Hacker News new | past | comments | ask | show | jobs | submit login
An introduction to libuv (2016) (nikhilm.github.io)
125 points by eatonphil on Aug 16, 2018 | hide | past | favorite | 38 comments



We merged this guide into http://docs.libuv.org/en/v1.x/guide.html which got some updates to match API changes.


I work with Nikhil. He's incredibly smart and a fantastic programmer. Didn't know he wrote a book on libuv though!


> This book and the code is based on libuv version v1.3.0.

libuv v1.30 was release at on Jan 28, 2015. It is at v1.22.0.


Original author here. Yes this book was written a long time ago when I was into the node ecosystem.

A lot of the book was copied into the official docs later https://github.com/libuv/libuv/pull/1246.

The book definitely does not capture new things. I do not intend to update it, but I still look at pull requests.


I merged it into the official docs, thanks a lot for all your work nsm! <3


libuv supports child processes via fork, such as in uv_spawn. It also uses multiple threads to support uv_fs_stat, etc.

How does it handle the well known incompatibility between fork and threads?


Which incompatibility do you mean? If you're forking to create a child process, usually you're just careful not to do anything that might acquire a lock (including allocating memory) in between the fork and the exec, and then I think you're good?

Forking for something else, though, god help you.


The tricky part of this approach is error handling. What if a system call fails in between fork and exec, or exec itself?

It looks like libuv creates a pipe for every new process, and uses that to send errno back on any failing system call.
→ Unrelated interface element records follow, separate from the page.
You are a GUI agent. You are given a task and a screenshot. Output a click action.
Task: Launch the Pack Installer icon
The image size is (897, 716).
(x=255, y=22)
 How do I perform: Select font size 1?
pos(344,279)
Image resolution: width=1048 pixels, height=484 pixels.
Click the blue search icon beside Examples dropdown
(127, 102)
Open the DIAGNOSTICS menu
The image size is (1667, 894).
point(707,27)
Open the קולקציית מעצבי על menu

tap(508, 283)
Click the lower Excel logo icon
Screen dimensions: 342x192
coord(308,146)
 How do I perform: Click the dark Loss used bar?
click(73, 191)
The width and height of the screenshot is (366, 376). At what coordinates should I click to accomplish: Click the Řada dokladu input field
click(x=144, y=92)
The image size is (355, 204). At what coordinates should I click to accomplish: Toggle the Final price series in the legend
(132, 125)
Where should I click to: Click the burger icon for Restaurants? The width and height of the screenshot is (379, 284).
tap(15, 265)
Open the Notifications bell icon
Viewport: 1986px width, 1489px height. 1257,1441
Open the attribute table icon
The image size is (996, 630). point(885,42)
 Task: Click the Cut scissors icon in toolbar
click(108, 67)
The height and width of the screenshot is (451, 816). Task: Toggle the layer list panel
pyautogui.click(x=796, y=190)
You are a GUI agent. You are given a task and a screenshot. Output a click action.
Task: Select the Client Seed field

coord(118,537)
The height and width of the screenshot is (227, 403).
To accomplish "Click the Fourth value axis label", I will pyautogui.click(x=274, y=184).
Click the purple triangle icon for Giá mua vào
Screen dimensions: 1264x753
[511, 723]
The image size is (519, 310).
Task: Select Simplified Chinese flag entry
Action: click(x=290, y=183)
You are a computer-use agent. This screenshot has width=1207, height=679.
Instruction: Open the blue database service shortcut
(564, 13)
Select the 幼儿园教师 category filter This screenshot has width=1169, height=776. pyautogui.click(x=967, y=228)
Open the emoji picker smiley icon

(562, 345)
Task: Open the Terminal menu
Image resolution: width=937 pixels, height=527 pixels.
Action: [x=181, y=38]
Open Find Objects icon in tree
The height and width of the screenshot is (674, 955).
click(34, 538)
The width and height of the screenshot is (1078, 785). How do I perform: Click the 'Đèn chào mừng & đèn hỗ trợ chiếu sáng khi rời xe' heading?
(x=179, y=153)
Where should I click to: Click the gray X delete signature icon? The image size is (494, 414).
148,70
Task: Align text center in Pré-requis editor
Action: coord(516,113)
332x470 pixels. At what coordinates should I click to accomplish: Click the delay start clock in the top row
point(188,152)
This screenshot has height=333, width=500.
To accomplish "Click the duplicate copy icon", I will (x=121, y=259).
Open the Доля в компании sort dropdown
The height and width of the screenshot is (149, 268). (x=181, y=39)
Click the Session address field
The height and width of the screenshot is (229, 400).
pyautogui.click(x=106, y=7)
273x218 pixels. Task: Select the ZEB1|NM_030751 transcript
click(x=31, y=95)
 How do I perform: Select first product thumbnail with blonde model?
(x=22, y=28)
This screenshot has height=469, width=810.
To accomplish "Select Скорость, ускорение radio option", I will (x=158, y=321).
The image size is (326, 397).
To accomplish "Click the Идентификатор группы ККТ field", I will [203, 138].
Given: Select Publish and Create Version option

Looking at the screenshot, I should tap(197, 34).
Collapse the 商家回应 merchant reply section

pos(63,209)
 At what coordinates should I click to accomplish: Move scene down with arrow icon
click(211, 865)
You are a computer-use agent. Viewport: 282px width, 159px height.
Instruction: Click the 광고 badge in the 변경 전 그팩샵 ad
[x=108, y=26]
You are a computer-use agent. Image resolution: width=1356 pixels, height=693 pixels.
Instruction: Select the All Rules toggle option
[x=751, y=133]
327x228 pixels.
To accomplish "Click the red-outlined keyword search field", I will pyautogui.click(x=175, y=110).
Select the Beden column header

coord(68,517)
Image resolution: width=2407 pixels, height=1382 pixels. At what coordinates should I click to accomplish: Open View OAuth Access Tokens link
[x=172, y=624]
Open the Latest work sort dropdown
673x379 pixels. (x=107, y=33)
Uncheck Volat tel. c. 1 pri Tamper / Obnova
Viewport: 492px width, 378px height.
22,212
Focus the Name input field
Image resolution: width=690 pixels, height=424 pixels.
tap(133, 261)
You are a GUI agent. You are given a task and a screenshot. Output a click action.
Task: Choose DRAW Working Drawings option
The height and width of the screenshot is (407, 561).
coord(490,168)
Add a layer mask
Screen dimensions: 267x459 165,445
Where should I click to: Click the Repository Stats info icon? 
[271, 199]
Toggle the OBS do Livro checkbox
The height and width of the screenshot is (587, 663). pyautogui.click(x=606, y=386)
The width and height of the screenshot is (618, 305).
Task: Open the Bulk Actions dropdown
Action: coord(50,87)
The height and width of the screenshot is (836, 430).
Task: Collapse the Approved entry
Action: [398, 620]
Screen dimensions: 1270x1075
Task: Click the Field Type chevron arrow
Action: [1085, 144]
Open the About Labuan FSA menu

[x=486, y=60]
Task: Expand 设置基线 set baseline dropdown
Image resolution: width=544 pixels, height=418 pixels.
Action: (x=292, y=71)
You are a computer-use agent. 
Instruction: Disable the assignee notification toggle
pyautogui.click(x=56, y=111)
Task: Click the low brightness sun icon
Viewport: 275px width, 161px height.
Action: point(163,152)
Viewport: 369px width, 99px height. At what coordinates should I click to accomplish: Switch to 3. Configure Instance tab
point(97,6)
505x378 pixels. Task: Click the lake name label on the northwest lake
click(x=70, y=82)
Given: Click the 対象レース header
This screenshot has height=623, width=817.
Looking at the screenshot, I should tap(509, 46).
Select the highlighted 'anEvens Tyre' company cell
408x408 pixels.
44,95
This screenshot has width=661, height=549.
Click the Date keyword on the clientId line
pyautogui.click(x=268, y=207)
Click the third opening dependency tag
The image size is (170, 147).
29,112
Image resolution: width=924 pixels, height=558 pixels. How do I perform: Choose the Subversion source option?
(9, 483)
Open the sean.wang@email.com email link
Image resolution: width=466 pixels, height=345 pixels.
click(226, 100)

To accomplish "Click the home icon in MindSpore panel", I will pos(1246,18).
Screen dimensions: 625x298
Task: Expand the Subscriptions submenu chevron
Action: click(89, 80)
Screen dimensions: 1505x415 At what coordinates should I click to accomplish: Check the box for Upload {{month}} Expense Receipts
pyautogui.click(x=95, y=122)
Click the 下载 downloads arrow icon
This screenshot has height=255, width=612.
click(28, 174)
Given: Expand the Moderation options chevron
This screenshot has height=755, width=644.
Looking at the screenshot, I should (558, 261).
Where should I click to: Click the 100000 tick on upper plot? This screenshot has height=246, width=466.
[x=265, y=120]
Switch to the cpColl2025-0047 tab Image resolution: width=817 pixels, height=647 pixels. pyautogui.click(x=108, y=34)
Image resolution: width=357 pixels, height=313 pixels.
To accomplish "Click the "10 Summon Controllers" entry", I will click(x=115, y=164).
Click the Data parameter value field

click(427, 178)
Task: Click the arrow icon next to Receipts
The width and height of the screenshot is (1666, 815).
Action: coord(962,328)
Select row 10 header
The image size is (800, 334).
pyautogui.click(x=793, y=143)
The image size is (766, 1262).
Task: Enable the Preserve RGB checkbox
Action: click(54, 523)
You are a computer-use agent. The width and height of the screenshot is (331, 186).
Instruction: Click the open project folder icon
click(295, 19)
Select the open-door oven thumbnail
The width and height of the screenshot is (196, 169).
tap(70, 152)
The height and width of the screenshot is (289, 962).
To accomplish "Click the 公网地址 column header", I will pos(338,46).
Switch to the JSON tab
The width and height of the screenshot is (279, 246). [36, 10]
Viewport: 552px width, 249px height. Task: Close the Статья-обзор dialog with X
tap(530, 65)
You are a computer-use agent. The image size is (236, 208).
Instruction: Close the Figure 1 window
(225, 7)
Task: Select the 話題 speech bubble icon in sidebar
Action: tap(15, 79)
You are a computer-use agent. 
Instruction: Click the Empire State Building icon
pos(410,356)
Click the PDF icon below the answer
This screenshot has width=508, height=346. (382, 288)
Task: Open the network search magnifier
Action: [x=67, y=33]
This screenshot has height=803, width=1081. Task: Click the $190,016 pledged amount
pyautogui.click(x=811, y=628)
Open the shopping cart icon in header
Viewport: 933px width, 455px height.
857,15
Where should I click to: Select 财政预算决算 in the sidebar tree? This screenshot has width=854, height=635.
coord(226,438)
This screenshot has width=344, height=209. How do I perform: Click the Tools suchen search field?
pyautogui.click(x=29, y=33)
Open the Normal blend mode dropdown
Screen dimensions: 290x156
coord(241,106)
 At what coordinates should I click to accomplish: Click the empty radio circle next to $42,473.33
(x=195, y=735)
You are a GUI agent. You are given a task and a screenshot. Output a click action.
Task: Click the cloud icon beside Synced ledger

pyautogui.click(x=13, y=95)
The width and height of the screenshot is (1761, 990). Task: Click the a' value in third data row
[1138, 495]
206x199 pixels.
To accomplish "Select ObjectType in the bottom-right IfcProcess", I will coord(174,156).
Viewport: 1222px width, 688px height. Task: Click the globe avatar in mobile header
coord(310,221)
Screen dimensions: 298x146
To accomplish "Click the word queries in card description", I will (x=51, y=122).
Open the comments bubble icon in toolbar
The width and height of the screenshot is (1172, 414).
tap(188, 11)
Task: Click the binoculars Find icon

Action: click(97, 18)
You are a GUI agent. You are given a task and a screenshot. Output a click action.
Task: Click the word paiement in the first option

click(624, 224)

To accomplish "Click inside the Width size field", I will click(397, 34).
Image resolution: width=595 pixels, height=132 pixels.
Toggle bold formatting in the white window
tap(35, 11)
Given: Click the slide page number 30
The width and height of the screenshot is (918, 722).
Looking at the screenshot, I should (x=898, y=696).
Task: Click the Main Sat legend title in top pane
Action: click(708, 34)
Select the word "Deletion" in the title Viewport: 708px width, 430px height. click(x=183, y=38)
This has the disadvantage that you only get the error code, and none of the context. You get ENOENT, but you don't know which path was invalid.


They could just write the entire error string to an fd, right? It's annoying in C to write a formatted string without doing dynamic allocations, but it's possible.

(Or, if you want to be weird, do a PTRACE_TRACEME after fork and have the parent trace the child process and only detach when it sees a successful return from execve. If ptrace is unavailable, fall back to less-useful errors)


Piping back the error string is probably the best one can do.


Do you need to know ? If you're fork/exec and get ENOENT, there's only one path that could relate to, the path to the program you wanted to run.


Or the path to the interpreter (e.g. if you're trying to run a x86-32 binary on an x86-64 system without 32-bit libc, or if you're trying to run a binary linked against glibc on a system with musl).


Fair enough - but there's still no more info you could learn from the ENOENT error.


Is libuv used anywhere else outside of node?


There's a very good OCaml binding: https://github.com/fdopen/uwt . It works really well in the networking component of the Docker for Mac and Windows desktop apps (see https://github.com/moby/vpnkit)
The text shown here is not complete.